Ernesto Enriquez

Posted on Mar 18

Lifecycle of a process

#linux #programming #assembly #c

With Linux version 7 just around the corner, I thought it would be interesting to trace process creation in as much painstaking detail as one weekend and 6 cups of coffee would allow.

Namely, I want to answer the question of what exactly happens when we open a new browser tab or start our favorite video game. I’ll be focusing on processes spawned by other processes¹ through libc, since the C standard library is about as close as we're going to get to the bedrock of the very universe. If you use CPython, this mechanism applies as well.

We'll be taking the following journey together:

I like to think of this as expanding on Thorsten Ball’s “Where did fork go?”. In his post, Thorsten gives insight into what happens when you fork a process. It’s a great read, you should check it out.

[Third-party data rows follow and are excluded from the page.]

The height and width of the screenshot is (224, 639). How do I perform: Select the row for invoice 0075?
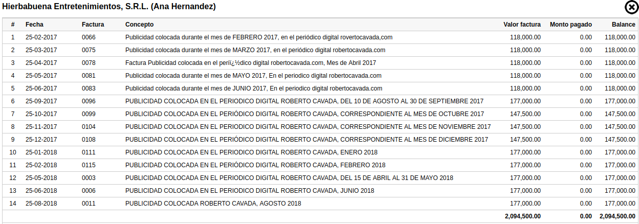point(319,50)
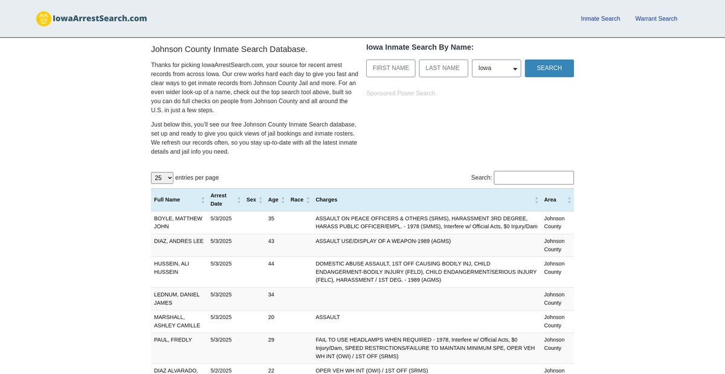
Task: Open the Inmate Search nav link
Action: pyautogui.click(x=600, y=19)
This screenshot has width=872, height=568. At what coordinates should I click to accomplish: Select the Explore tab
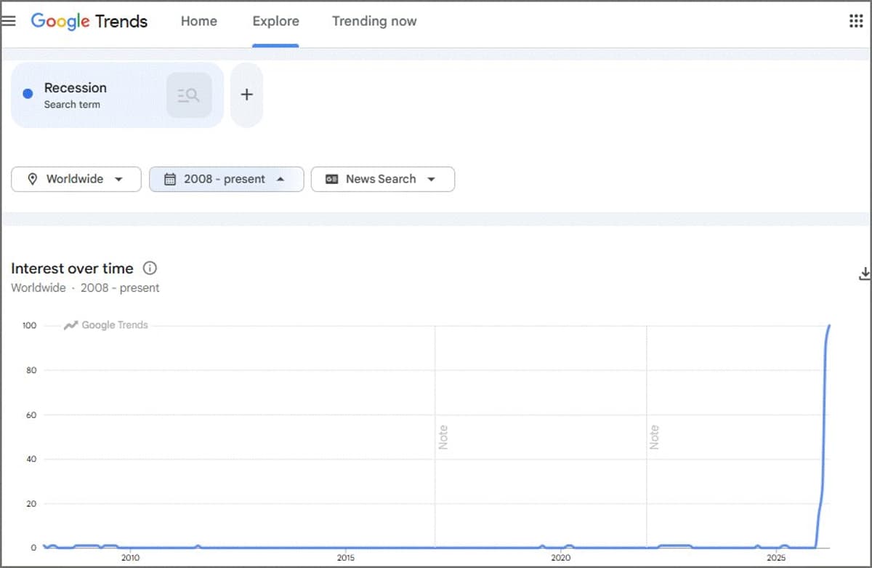(x=275, y=21)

The mechanism I’ll be describing also includes processes started by a programmer. Indeed, this is what most people see when they use a computer to create some application. However, under the hood there is always a process required to start another process, such as a shell (e.g, ./<process> on bash) or an init system (e.g, creating a service with Systemd).

Simple.c

Consider a C program whose only purpose in life is to spawn a child process (id est, it passes butter).
Why so simple? I figured this program would impose the least cognitive load. I do this for your understanding. I don’t think you’re stupid. I think you’re smart, and beautiful, and precious, and worth letting merge into my lane during rush hour.

// Simple.c
#include <unistd.h>

int main() {
  fork();
  return 0;
}

Before continuing, I recommend reading the fork man page, at least up to the errors section. It’s a quite short read, and If I recall correctly, there was a Harvard health study that claimed that programmers that read linux man pages are 78% less likely to develop carpal tunnel [//TODO: citation needed]

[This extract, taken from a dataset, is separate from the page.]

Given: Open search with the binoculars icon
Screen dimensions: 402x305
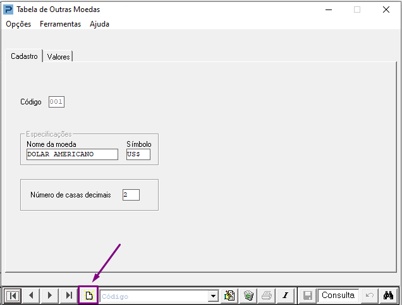Looking at the screenshot, I should pyautogui.click(x=389, y=296).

The tldr is that fork() is a function in libc² that spawns a child process from the parent process that called it. This child is almost identical to the parent.
Like the parent, the child will capture the return value from the fork() and execute any code after fork().

Unlike the parent, however, the child will not execute fork() or any code before it. Moreover, the child’s fork() will return a different value, the child will have a different process ID than the parent, and a couple other things you’d know if you read the manual.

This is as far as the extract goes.